Turbulent mixing driven by cloud/fog-top (radiative and evaporative) cooling (top-driven mixing), including top-down mixing and top-cooling entrainment, is critical for the development of cloud/fog. Previous work mainly focused on impacts of top-driven mixing on stratocumulus-topped planetary boundary layers (PBLs) and radiation fogs over land. However, its exact role in sea fog processes is yet unclear.

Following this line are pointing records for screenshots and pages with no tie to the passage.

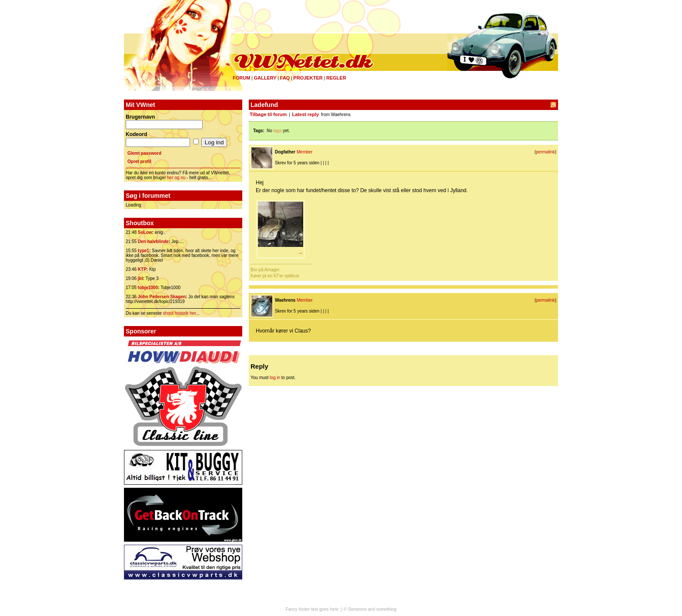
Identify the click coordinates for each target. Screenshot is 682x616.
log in (275, 377)
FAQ (285, 78)
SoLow (145, 232)
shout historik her (180, 313)
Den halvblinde (153, 241)
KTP (142, 269)
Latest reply (306, 114)
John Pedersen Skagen (162, 296)
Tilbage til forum (268, 114)
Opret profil (139, 161)
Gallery (265, 78)
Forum (241, 78)
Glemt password (144, 153)
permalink (545, 152)
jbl (140, 278)
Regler (336, 78)
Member (304, 152)
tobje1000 (148, 287)
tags (277, 130)
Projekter (308, 78)
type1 (144, 250)
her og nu (176, 177)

Using the Weather Research and Forecasting (WRF) model with the updated Yonsei University (YSU) PBL scheme, in which the ysu_topdown_pblmix option is responsible for the parameterization of top-driven mixing, the present study investigates the respective mechanisms of top-cooling entrainment and top-down mixing in an advection fog event over the Yellow Sea that occurred on 20–21 May 2014. Evaluations confirm that top-driven mixing significantly improves the sea fog simulation. The top-cooling entrainment allows more relatively quiescent air above the fog top penetrate into the sea fog layer, leading to a higher mixed layer with increased temperature and decreased humidity. Under the enhanced buoyant turbulence, the warming and dehumidifying moderately lift the sea fog bottom and diminish the false fog area. The top-down mixing performs quite well in reproducing a stable structure near the fog top, which results from the enhanced turbulent mixing determined by a revised profile. Note that such performance of top-driven mixing shows high sensitivities to the shortwave radiation and vertical resolution. Besides the fog-top cooling, the fog droplet sedimentation is necessary to be included in the top-cooling entrainment.